[Do this] Can you reproduce, unchanged, the stretch of the material below from the line containing "Task: Select the hollow circle shape tool" through the line containing "[x=319, y=163]"?

[Information given]
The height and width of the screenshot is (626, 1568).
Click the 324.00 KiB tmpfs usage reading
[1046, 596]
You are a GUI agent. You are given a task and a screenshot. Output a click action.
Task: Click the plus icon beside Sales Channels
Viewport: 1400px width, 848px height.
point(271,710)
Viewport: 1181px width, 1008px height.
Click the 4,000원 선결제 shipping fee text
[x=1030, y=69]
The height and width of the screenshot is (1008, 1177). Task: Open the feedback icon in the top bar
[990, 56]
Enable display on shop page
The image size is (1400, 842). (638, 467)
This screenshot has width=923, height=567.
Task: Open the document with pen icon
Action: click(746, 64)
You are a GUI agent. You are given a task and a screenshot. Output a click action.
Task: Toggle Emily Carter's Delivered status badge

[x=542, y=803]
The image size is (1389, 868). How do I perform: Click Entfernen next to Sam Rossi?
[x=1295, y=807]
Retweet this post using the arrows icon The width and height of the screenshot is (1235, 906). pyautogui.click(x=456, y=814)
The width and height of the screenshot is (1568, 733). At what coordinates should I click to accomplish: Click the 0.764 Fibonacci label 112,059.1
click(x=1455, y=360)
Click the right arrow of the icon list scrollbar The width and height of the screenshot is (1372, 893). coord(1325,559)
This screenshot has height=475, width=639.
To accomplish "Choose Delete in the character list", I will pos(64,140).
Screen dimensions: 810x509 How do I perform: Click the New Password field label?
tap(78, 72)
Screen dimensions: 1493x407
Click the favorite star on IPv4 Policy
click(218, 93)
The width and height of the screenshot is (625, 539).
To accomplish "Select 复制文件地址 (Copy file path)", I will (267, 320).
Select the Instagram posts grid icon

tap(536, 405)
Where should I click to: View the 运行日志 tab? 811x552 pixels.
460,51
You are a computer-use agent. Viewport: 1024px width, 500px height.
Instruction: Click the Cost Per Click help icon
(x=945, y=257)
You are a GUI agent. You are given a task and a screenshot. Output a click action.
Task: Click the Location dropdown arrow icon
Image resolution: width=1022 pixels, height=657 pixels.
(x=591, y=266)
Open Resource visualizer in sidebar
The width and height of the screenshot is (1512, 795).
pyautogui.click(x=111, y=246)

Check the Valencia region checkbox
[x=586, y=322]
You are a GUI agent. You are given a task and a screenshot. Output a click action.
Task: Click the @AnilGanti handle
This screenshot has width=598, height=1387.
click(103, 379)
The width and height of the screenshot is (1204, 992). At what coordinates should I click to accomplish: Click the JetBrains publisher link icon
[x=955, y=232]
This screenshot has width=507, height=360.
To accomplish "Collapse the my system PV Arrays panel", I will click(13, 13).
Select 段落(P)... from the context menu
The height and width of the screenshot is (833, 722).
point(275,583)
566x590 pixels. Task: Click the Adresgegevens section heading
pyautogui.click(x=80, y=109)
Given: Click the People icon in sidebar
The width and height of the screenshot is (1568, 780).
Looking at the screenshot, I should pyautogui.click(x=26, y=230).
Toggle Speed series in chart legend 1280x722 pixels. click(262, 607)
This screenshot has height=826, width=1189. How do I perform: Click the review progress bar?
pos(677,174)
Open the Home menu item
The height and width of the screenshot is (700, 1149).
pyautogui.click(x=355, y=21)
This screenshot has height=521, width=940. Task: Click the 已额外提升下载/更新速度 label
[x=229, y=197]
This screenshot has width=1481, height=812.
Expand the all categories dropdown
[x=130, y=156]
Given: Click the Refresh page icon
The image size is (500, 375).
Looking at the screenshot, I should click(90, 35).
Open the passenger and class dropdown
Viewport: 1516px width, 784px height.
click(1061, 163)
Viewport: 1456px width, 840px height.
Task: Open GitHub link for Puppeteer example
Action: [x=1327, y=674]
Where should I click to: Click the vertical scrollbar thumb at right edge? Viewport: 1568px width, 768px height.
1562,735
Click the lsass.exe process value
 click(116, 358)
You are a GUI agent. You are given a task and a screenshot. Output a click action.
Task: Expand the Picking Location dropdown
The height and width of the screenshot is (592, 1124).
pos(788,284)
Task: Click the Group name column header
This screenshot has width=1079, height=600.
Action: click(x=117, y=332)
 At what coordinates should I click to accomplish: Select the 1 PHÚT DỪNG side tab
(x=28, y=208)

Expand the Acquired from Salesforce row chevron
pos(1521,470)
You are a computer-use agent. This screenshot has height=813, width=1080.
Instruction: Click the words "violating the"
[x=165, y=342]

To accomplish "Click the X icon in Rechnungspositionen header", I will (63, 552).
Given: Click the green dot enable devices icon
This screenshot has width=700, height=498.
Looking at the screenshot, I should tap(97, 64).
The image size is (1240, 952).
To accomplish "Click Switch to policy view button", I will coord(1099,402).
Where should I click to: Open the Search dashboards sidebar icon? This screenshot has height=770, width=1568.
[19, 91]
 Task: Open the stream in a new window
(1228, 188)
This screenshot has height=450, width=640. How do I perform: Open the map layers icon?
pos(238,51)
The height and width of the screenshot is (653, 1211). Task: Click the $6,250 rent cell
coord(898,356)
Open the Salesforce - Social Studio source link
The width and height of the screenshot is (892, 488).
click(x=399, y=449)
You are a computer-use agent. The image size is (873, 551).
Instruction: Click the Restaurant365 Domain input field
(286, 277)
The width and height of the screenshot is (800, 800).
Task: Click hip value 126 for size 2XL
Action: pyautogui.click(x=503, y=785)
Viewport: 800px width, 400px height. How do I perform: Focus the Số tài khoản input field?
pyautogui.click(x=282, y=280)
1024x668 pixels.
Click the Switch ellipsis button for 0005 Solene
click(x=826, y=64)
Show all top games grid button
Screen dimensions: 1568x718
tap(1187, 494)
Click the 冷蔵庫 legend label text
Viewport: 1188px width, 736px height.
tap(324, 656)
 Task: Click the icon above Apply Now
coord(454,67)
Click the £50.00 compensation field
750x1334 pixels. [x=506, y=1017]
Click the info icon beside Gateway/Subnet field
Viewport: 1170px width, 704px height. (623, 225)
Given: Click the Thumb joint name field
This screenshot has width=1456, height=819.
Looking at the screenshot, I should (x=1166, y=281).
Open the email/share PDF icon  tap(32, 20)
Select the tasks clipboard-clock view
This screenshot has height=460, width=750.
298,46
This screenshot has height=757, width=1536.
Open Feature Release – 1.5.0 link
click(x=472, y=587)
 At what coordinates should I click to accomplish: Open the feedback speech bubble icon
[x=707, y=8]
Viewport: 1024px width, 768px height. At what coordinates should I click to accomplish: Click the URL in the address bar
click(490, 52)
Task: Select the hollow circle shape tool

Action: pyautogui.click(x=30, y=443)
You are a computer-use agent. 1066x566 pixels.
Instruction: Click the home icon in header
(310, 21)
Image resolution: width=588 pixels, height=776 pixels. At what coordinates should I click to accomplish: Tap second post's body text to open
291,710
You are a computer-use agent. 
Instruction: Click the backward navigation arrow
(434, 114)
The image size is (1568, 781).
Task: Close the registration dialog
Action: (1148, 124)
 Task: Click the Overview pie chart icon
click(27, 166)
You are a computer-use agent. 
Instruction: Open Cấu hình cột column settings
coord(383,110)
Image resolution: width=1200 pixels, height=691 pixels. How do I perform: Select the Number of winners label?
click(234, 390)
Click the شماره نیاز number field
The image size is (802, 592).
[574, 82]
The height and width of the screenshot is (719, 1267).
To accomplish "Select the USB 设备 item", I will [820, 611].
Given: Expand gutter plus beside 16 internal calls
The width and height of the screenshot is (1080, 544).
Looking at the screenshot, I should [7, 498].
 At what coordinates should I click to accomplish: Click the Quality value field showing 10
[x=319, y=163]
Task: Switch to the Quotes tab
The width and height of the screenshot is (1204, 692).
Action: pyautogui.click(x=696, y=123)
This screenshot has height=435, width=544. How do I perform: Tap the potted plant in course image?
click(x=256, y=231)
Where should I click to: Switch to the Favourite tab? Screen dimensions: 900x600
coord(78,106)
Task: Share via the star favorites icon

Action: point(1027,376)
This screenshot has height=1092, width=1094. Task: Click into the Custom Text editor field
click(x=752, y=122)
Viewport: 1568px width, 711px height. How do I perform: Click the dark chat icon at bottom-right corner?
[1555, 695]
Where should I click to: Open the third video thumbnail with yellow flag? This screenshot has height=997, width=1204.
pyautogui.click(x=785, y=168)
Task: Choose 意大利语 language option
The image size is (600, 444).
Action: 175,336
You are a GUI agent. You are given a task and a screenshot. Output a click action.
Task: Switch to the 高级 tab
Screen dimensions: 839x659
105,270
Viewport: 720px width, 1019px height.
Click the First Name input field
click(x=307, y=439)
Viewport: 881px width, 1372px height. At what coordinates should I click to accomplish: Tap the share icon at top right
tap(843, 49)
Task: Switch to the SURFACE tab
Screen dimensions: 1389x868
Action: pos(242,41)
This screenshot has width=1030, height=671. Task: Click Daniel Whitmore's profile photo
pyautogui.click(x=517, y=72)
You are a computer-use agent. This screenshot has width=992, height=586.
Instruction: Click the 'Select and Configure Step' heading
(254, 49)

[Solution]
Task: Select the hollow circle shape tool

Action: pyautogui.click(x=30, y=443)
You are a computer-use agent. 1066x566 pixels.
Instruction: Click the home icon in header
(310, 21)
Image resolution: width=588 pixels, height=776 pixels. At what coordinates should I click to accomplish: Tap second post's body text to open
291,710
You are a computer-use agent. 
Instruction: Click the backward navigation arrow
(434, 114)
The image size is (1568, 781).
Task: Close the registration dialog
Action: (1148, 124)
 Task: Click the Overview pie chart icon
click(27, 166)
You are a computer-use agent. 
Instruction: Open Cấu hình cột column settings
coord(383,110)
Image resolution: width=1200 pixels, height=691 pixels. How do I perform: Select the Number of winners label?
click(234, 390)
Click the شماره نیاز number field
The image size is (802, 592).
[574, 82]
The height and width of the screenshot is (719, 1267).
To accomplish "Select the USB 设备 item", I will [820, 611].
Given: Expand gutter plus beside 16 internal calls
The width and height of the screenshot is (1080, 544).
Looking at the screenshot, I should [7, 498].
 At what coordinates should I click to accomplish: Click the Quality value field showing 10
[x=319, y=163]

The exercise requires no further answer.